Real efficiency, though, is finding a method to make a two-hour job take 30 minutes. And without breaking a sweat in that 30 minutes, which is an important criterion. You might break a sweat in finding the method, but that’s okay. You’re working hard on a short-term project to make a long-term process a piece of cake. Laziness is the best driver for finding this kind of efficiency.

I’ll give an example from my life, which is what got me thinking about all this to begin with. Yesterday at work I built something that’s going to save all of us a nice chunk of labor. Every time we prepare a call for papers (each member of my department does about 40 per year) we have to format the text for our database. This involves stripping a Word file of its formatting and then applying formatting markups (similar to HTML) that our database can read and then display in proper format on our website. 

It doesn’t take a huge amount of time, but it’s tedious and just—broken. We have to take text that already looks the way we want it, unformat it, reformat it—just to get it looking the way it did to begin with? 
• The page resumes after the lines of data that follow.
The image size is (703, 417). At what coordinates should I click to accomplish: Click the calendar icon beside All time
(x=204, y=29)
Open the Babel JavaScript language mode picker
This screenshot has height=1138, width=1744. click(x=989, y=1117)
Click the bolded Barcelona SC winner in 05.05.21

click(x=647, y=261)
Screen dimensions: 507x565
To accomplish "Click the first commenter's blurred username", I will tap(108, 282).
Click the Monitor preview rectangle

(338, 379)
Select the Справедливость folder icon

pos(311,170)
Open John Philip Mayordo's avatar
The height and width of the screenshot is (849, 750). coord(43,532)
It seemed like there must be a way around this wasted effort. So I built something in Excel that will take text copied directly from Word and convert it into the markup code we use, which can then be copied and pasted directly into our database. It runs on a few formulas that look at the Word formatting and replace what we don’t want with what we do want. Now a job that used to take 10 minutes takes about one.

When I showed this to my coworkers, they were very pleased with me. I’m saving them a little bit of time and, more importantly, a lot of tedium. Boring tasks are demoralizing even if they don’t take that long. You’ll put them off if possible.

The thing is, though, I wasn’t really trying to help my coworkers. I was just trying to find a way that I personally could do less work. My little Excel converter is something I would want for myself even if I had no coworkers at all. It’s helping make my life easier. And then, incidentally, it does the same for others.

That’s why I say “be lazy” is a good principle for helping people. Don’t think about what others need. Think about what you need. What problems and time-sinks do you have that need solving? What in your life should be easier? Find a solution and let everyone else in on it. You are not unique. Any tedious or laborious task you face is surely faced by others. If you want out of it badly enough, you’ll discover a way to get everyone else out of it, too.